Sunday mornings are by far my favorite morning of the week. We spent most of the morning and part of the afternoon in our PJ's. We read and play online and just relax. Almost every Sunday morning I'm also treated to a fabulous brunch made by The Other Williams. Yes, I'm totally spoiled. Sometimes it's bacon and eggs; sometimes its homemade sausage gravy with biscuits but whatever it is it beats the pants off my weekday breakfast of oatmeal or egg white omelet.

This past Sunday we enjoyed a delicious Sweet Potato Hash Egg Bake that The Other Williams just made up on the spot. Isn't she awesome? This is a delicious, healthy breakfast or brunch recipe that is both filling and not too shabby on the calories.


We love a good runny yolk, but you could easily just cook the eggs a little longer. The yolk creates a delicious "sauce" to mix around with the sweet potatoes. Speaking of sweet potatoes, it's really the star of this dish. If you like sweet and savory together definitely give this one a try!





Sweet Potato Hash Egg Bake
Recipe by Williams Kitchen
Serves 2

1 large organic sweet potato, peeled and diced to 1/4" cubes (we prefer Garnet Sweet Potatoes)
1 strip thick cut bacon
2 tsp olive oil
1/2 small onion, thinly sliced
1 tsp marjoram (or substitute thyme)
1 tsp kosher salt
4 eggs
Salt & pepper

Add oil and bacon to oven-proof deep frying pan at low to med heat. Cook until bacon is crisp and fat has rendered. Remove bacon strip and set aside. Turn heat up to med/high and add diced sweet potato and onion. Season with marjoram, salt and pepper and stir to coat with oil.

Partial cover frying pan and cook for 7 minutes. Stir mixture and partial cover and cook for another 7-10 minutes or until potatoes are tender.

Turn the broiler on.
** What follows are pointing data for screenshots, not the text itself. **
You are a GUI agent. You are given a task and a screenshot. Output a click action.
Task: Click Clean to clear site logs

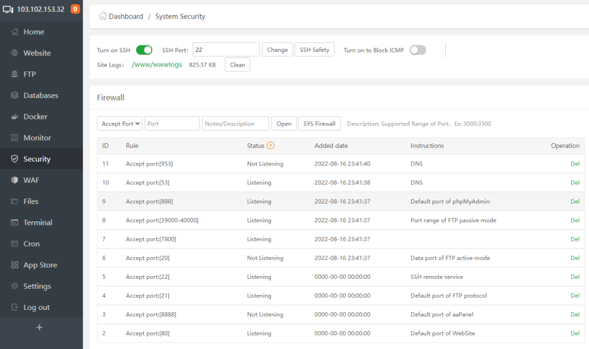(x=237, y=65)
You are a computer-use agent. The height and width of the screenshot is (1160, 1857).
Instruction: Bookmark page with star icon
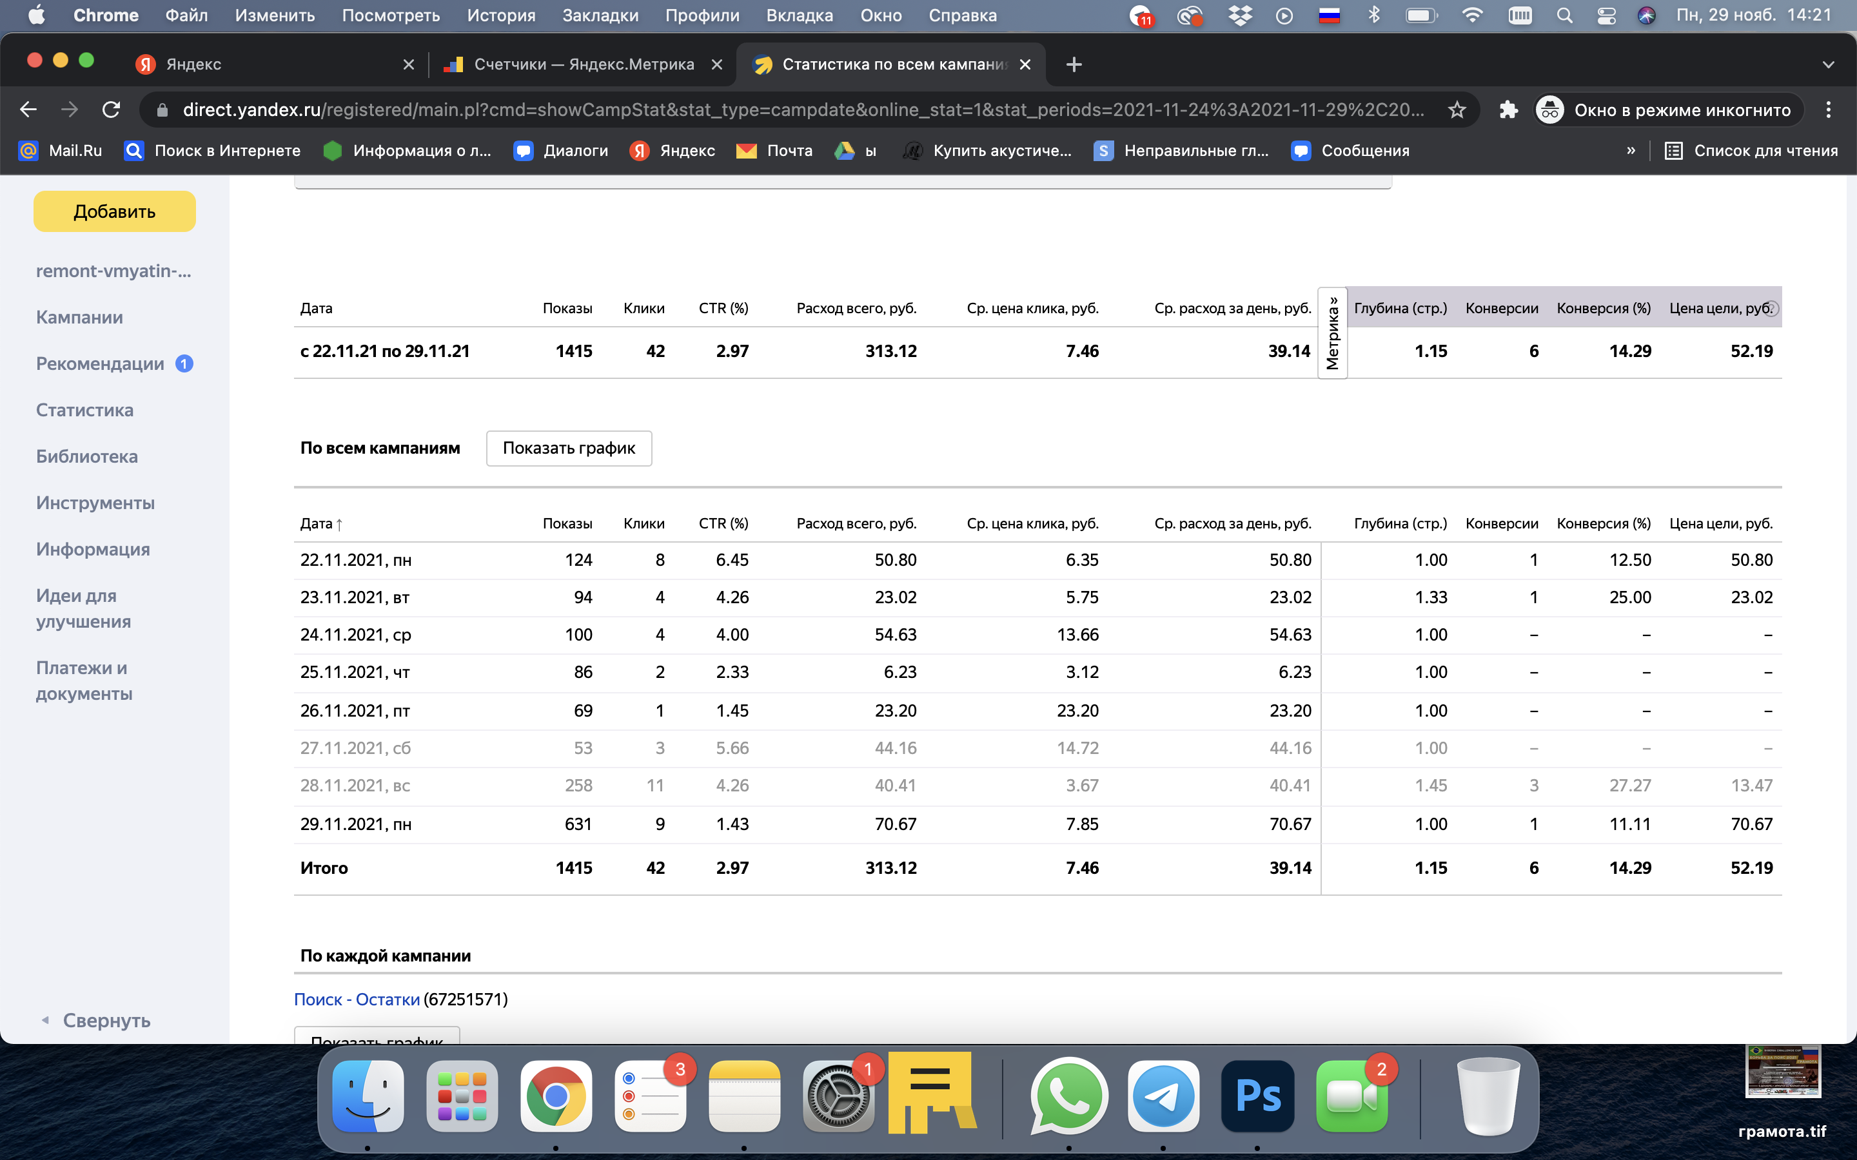1456,110
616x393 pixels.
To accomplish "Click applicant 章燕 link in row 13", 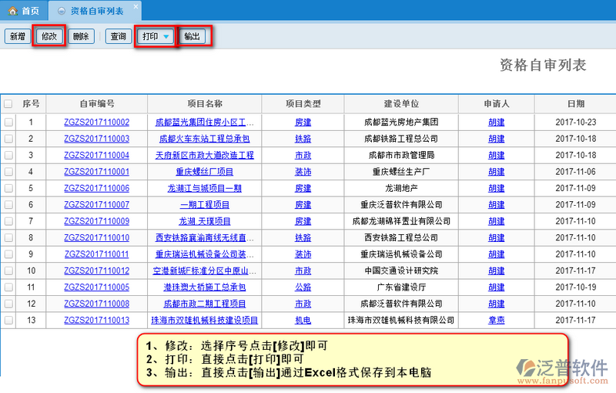I will 496,321.
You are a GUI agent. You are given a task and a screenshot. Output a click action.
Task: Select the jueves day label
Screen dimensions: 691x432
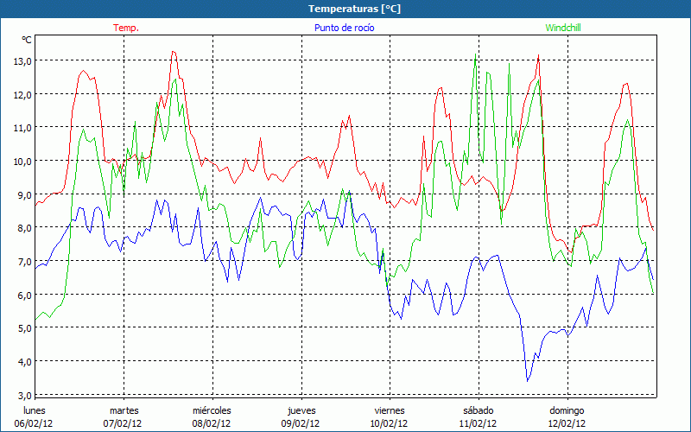coord(301,410)
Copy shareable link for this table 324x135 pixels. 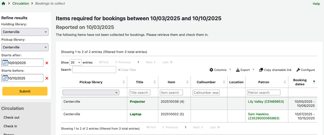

Remove lid continue cooking for 2 minutes to get the potatoes to char a little. Break up the bacon and spread evenly across the potatoes. Next crack the eggs and add on top. Salt and pepper the tops of the eggs.

Put in broiler for 3-7 min until eggs are cooked to your liking. Serve with mimosa or OJ!


4 comments:

  1. This sounds pretty delicious, like it would be something up my alley! I had something similar last time I visited Las Vegas that also had some spicy shredded chicken in the mix.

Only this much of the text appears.